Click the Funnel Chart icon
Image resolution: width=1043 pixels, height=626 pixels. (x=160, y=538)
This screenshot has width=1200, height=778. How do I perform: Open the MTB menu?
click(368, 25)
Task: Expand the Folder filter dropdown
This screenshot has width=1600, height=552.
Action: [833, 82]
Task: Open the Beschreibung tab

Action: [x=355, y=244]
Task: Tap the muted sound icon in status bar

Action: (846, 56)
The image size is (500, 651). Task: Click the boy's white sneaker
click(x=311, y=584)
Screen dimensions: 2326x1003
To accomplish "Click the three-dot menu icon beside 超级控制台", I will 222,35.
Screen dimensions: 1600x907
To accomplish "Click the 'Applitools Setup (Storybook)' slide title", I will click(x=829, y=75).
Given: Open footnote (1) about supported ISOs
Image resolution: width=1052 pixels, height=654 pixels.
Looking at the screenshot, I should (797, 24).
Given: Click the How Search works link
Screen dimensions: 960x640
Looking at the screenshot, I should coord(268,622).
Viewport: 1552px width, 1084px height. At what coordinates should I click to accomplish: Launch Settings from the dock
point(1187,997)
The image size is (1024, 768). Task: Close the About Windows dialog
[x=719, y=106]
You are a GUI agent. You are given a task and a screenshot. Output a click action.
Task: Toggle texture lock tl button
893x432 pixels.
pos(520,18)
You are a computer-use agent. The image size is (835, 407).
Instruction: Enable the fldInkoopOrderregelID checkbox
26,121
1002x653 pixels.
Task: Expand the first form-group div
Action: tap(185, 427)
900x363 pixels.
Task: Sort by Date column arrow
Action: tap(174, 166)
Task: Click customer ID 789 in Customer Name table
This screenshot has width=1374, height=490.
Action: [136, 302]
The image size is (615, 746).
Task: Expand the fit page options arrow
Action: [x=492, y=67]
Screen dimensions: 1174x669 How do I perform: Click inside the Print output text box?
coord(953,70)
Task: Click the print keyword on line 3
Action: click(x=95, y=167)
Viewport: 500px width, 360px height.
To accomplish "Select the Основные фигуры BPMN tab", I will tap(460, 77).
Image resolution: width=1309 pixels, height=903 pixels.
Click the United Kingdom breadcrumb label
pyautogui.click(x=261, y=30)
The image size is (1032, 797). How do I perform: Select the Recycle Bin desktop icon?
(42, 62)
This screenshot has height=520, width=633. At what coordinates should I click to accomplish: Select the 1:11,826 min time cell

········

» TASK
From the entries above, extract every line where the word "will" appears.

» RESPONSE TO THIS EXERCISE
To accomplish "Click the three-dot menu icon beside 超级控制台", I will 222,35.
To accomplish "Click the 'Applitools Setup (Storybook)' slide title", I will click(x=829, y=75).
To accomplish "Select the Основные фигуры BPMN tab", I will tap(460, 77).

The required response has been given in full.